No, Lent was not much of an intrusion in our kid lifestyle.  There was Wednesday night Lenten services and sometimes a Lenten supper, but aside from that it was just the countdown to Easter.  Easter meant spring was here, even if the calendar and the weather were at odds as to when it really got to Michigan.  I got an Easter bonnet and a new spring dress and shoes.  My brother's got new shirts.  We all waited and dreamed on our Easter baskets.  Where they would be hid and the candy in them and the little gifts fit inside.  While not the glorious bonanza of Christmas in terms of gifts, Easter baskets came after the long winter months and always spoke of little treats we looked forward to.  New pajamas, toiletries, small stuffed animals, and little toys.  Easter candy, and always our favorite kinds.  Jelly beans were obligatory, and while we ate them, they were never the treats the chocolate candy was.  Grandma always gave us a large chocolate bunny and often a sugar egg, huge and beautiful, wonderful to look at, but something we never thought of trying to eat.

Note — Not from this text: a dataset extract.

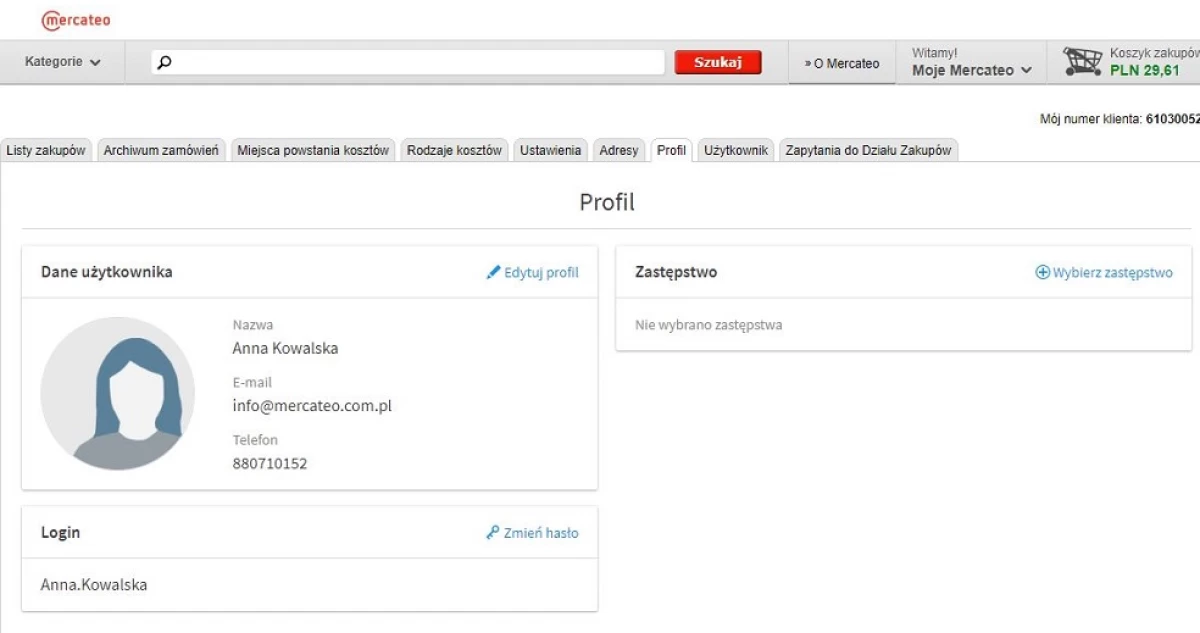Open Zapytania do Działu Zakupów tab
1200x633 pixels.
point(868,150)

Easter was the tide that turned into Spring.  School would soon be out and we would have the long, lazy summer ahead of us.  Spring meant the farmers would be out in the fields, the high school baseball teams would be out practicing and the track kids would be running down the roads.  Spring meant showers that brought flowers and wonderful chances to explore our favorite places now bright and green, we were reborn, though we never thought of it that way.  Our parents called it spring fever.  We called it JOY.

Now, in the seeming need to make a bigger holiday out of every regional event, we had Fat Tuesday yesterday.  While many would never admit it, Fat Tuesday has only come to my attention within the last decade.  I knew of Mardi Gras, but it always seemed a big celebration, known only to those living in New Orleans.  I had no idea that Mardi Gras was celebrated in many places in the South or that it even had anything to do with Lent.  Along about the time that Mardi Gras and its flamboyant displays of overindulgence before the somber period of Lent was upon us, Paczki's became known in the North.  An Eastern European, largely Polish tradition, Paczki's suddenly became big business in our area.  Paczki's, (pronounced Pune-Chkee), are deep fried pastry's filled with fruit or a custard like filling, much like a jelly filled doughnut.  As I have learned it was a way to use up sugar, lard and oils before the fasting of Lent began in the old country.  I can honestly say, I grew up around many Polish and Slovac and Czech families and not one of them celebrated Fat Tuesday or Paczki's, but times and our penchant to overindulge have a way of rewriting history, so that the children of today think they are as much a tradition of Fat Tuesday as Easter eggs are of Easter and Christmas cookies are the Lord's birth sweet of choice. 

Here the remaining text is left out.